Again, the technology would be able to cure cancer. Do you really think all those employees - who know that their friends and family could be cured of their cancer - would be willing to keep mum of the cure?
It depends on how isolated they are kept from each other's work. It's not as if we don't already have decent cancer therapeutic technologies in the pipeline.
We do not have broad-spectrum anti-cancer therapeutics, much less ones which are based on self-reproducing communicable organisms that target the cancer's DNA.
Therapeutics which prompt the endogenous immune system to recognize the cancer cells as something to attack. I believe this is the basis of mRNA cancer therapeutics? I believe they are targeted for individual cancers and possibly individual people, but given the speed in which they can be made this doesn't seem like a major future hurdle.
Throw one into a gene therapy vector and it could conceivably reproduce itself (though that seems like a bad idea for a cancer therapeutic anyway).
"I believe" and "conceivably" do not make good evidence that something is in the pipeline.
mRNA cancer therapeutics do not target nuclear DNA. They do not enter the nucleus and they produce proteins to trigger an immune response against the targeted disease, not against the DNA of the targeted disease.
You're misinterpreting my initial objection. Skunkworkers would care less about the personal ramifications of keeping technology which could be used to cure cancer secret if there are already viable full-cure treatments for all of the cancers they or their family members may plausibly come down with.
Again, technology isn't in a vacuum. You really can't predict what medicine will be like in 100 years.
If there are already viable full-cure treatments for all those cancers then why aren't there viable full-cure treatments for this sort of bioweapon?
Feeling ill? Sequence all the organisms in your blood, spot the unexpected ones, develop a vaccine/phage against it, and poof - all better.
Sure, you can construct movie plot scenarios to do anything. In a movie, our hero can use a lighter to ignite the leaking fuel trail from a jet plane taking off and cause it to blow Up. That doesn't mean it's likely or even feasible.
> If there are already viable full-cure treatments for all those cancers then why aren't there viable full-cure treatments for this sort of bioweapon?

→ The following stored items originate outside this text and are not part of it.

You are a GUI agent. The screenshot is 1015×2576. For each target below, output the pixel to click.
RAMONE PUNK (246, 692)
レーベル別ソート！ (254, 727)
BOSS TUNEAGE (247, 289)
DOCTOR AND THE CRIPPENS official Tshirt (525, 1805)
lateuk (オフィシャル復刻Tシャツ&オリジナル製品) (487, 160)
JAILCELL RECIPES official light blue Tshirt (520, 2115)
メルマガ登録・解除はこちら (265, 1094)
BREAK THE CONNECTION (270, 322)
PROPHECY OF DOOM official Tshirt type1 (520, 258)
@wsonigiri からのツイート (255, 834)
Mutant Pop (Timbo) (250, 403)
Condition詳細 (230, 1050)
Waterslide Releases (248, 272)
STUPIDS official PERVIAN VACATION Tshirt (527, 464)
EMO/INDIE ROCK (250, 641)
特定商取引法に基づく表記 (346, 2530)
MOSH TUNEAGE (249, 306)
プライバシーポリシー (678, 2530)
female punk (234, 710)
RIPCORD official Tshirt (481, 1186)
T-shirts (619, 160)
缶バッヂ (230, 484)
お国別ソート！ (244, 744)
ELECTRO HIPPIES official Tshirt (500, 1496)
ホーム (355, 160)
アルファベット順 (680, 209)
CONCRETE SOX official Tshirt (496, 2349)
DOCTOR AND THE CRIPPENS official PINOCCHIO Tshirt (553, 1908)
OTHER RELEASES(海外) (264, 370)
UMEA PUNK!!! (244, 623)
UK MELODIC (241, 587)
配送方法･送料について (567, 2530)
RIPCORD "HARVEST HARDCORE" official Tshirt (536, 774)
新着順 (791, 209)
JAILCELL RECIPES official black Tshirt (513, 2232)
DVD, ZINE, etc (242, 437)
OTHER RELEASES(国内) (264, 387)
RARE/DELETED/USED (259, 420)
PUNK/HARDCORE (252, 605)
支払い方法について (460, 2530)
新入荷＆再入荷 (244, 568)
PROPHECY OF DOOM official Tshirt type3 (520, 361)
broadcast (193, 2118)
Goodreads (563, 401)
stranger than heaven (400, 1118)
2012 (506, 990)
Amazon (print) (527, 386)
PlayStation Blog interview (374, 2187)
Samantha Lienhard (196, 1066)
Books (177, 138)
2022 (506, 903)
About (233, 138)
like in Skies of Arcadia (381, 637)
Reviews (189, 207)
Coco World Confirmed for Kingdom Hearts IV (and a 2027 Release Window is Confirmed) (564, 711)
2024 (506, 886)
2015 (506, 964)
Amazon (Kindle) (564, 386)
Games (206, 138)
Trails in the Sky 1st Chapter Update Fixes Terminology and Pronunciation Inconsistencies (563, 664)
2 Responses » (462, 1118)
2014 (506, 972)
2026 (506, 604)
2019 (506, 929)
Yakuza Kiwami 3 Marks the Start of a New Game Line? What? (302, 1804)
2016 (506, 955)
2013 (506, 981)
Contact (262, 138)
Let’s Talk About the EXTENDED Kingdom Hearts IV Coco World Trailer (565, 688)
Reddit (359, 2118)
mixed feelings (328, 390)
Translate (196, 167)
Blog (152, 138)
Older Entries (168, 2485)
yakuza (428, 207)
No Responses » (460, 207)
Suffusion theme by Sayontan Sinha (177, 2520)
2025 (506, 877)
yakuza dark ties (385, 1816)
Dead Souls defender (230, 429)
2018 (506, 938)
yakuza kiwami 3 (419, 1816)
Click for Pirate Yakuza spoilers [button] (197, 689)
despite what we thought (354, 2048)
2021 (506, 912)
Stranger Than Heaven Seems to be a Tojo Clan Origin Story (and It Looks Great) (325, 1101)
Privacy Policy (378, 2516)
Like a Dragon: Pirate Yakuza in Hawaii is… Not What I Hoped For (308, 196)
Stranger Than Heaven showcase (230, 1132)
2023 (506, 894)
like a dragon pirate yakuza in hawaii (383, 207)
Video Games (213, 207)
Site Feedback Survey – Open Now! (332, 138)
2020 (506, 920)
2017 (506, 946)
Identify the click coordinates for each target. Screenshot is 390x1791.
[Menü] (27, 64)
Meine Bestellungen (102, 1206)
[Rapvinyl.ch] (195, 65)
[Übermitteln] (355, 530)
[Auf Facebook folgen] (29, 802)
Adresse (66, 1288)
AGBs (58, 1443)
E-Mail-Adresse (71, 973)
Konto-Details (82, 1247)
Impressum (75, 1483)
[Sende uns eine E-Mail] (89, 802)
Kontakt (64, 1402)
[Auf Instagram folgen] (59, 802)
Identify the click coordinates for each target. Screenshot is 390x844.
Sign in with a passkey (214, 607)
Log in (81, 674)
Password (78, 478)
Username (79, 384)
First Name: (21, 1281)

Plenty of possibilities. A cancer is ultimately a mutated genome in a viable cell gone awry. Even with contagious cancers (like the one killing the Tasmanian Devils) you're still ultimately dealing with an infectious eukaryotic cell of basically the same species type as the organism, and our mammalian immune systems are already used to targeting our own cells gone awry. Viruses, satellite viruses, prokaryotes, other eukaryotes, edited out, and whatever I'm forgetting will require a diversity of approaches (unless someone invents pico-scale teleportation).
I don't disagree with what you're saying I'm just saying that the skunkworkers may not care about one method of treating their family members if other methods exist and work well.
We don't have even one method and we have many Nobel prizes to go until we get one, so I again state this is all science fantasy only fit for a movie or other fictional story.
> Again, the technology would be able to cure cancer.
That's your strawman. But I can - easily, at that - imagine a POC that would be specific enough to kill a single human with a very high degree of success given some meta data about them and a sample of their DNA. I'm for obvious reasons not going to expand on that here because we have too many idiots in this world but the fact that you can't imagine such things doesn't mean that others can not.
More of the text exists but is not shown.